> _DATASET ENTRIES_:

....

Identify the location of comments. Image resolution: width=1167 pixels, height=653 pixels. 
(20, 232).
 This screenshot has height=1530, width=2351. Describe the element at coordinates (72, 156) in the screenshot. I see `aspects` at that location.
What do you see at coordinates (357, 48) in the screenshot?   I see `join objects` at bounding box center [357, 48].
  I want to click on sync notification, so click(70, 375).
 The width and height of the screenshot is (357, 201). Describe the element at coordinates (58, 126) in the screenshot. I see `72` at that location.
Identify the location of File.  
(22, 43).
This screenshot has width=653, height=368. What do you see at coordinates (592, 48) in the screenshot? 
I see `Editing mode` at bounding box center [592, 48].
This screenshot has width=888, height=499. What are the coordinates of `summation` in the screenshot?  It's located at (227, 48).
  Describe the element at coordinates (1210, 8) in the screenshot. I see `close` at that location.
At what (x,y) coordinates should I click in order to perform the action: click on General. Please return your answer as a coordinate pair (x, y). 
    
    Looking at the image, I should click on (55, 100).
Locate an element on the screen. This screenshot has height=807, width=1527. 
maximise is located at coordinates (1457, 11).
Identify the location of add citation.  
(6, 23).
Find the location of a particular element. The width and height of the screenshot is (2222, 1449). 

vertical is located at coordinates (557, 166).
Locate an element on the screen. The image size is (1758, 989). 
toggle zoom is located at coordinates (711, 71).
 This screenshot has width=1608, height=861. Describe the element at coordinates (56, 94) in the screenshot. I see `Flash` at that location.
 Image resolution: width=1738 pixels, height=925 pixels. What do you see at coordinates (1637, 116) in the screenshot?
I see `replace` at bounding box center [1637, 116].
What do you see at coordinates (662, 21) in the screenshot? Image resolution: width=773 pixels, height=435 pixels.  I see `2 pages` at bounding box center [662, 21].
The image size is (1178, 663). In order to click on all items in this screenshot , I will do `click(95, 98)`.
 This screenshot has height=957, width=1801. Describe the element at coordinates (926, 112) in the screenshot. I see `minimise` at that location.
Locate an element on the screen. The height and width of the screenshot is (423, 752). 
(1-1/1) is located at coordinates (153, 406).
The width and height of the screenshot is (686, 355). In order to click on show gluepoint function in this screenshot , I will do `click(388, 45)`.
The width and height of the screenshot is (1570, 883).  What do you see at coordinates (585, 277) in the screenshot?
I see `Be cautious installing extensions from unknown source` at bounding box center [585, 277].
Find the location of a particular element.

....

Format the items from the start through the line containing "center [592, 48]." as a JSON list of strings, with one string per line and blank lines left out.

[
  "Identify the location of comments. Image resolution: width=1167 pixels, height=653 pixels. ",
  "(20, 232).",
  " This screenshot has height=1530, width=2351. Describe the element at coordinates (72, 156) in the screenshot. I see `aspects` at that location.",
  "What do you see at coordinates (357, 48) in the screenshot?   I see `join objects` at bounding box center [357, 48].",
  "  I want to click on sync notification, so click(70, 375).",
  " The width and height of the screenshot is (357, 201). Describe the element at coordinates (58, 126) in the screenshot. I see `72` at that location.",
  "Identify the location of File.  ",
  "(22, 43).",
  "This screenshot has width=653, height=368. What do you see at coordinates (592, 48) in the screenshot? ",
  "I see `Editing mode` at bounding box center [592, 48]."
]